After the verdict, a lawyer for Penny Granich blasted the state Attorney General's Office for prosecuting the case, saying it wasted thousands of taxpayer dollars.

"This case had already been rejected by two district attorney's offices, but for some reason the attorney general decided to drag these families through this nightmare and no one can understand why they did that," said John Day, who represented Granich along with Mark Donatelli. "No one seems to know why they made the decisions they made."

Assistant Attorney General Carlos Gutierrez, who prosecuted the case, did not return several phone messages left for him Tuesday afternoon.

Along with the homicide count, Granich also was charged with driving while intoxicated and reckless driving for steering her husband's pickup off a 350-foot cliff at Overlook Park in White Rock during the early morning hours of Dec. 4, 2005.

The jury of four men and eight women deliberated a little more than four hours on Friday and Tuesday before returning with the not-guilty verdict on all three counts just before noon.

During opening arguments, Gutierrez told jurors that Thomas Granich, 32, and Penny Granich, now 35, had been drinking at a Los Alamos bar before the crash. The last time anyone saw them before the fatal plunge, Penny Granich was very intoxicated and her sister helped her into the truck's passenger seat, Gutierrez said, while Thomas Granich, who didn't seem intoxicated but whose blood-alcohol content was at least 0.13, drove the truck, he said.

Somehow, the couple ended up at Overlook Park, the site of their wedding. Gutierrez said Penny Granich drove the truck the length of two football fields, across brush and roads, before plunging off the cliff.

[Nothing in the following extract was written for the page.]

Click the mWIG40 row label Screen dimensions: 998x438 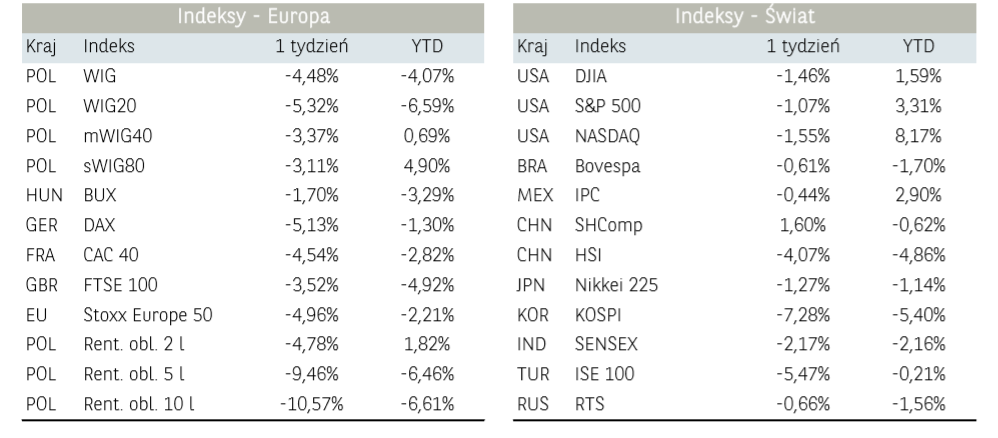pyautogui.click(x=118, y=135)
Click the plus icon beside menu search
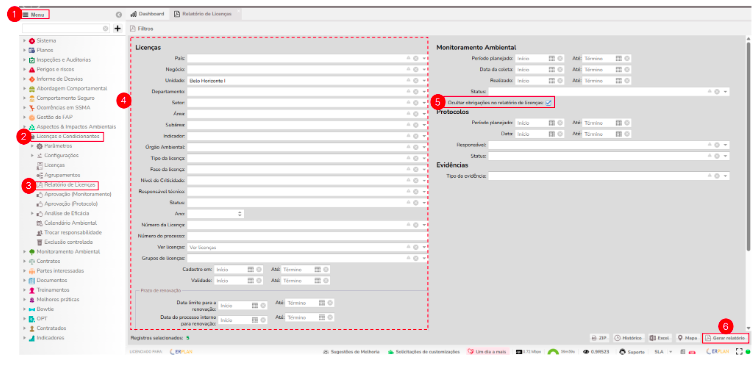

Thomas Granich died of head and neck injuries consistent with being ejected through the front windshield. Penny Granich survived because she was wearing the driver's-side seat belt, he said.

However, Donatelli told jurors during his opening statement last week that there were far more unknown facts in the case than known ones. He said it wasn't clear who was driving the truck, how fast it was going when it went off the cliff or what time it went off the cliff. Also, he argued that police conducted an incomplete and shoddy investigation, further clouding what might have occurred.

The trial was scheduled to last until last Thursday, although the jury didn't get the case until about 7:40 p.m. Friday. They deliberated until a little after 9 p.m. Friday, before returning to the state district court complex downtown Tuesday morning. The court was closed Monday in observance of Columbus Day.

The jury, however, was not a Los Alamos County jury. Rather, the jurors were from Santa Fe County because state District Judge Michael Vigil ruled that pre-trial publicity in the Los Alamos area was enough to move the trial to Santa Fe.

Before the Attorney General's Office picked up the case, the offices of former Santa Fe District Attorney Henry Valdez and former Farmington District Attorney Lyndy Bennett both reviewed the case and declined to prosecute, according to court documents.

Police alleged in search warrants filed months before the trial that Thomas Granich's death might have been "other than accidental." However, Gutierrez said Tuesday before the verdict that his theory wasn't that Penny Granich intended to kill her husband by driving off the cliff.

Penny Granich, who did not want to talk to news reporters, works as an administrative assistant in the Los Alamos area and has a 16-year-old son and a 12-year-old daughter, Day said. Her daughter's father was Thomas Granich, he said.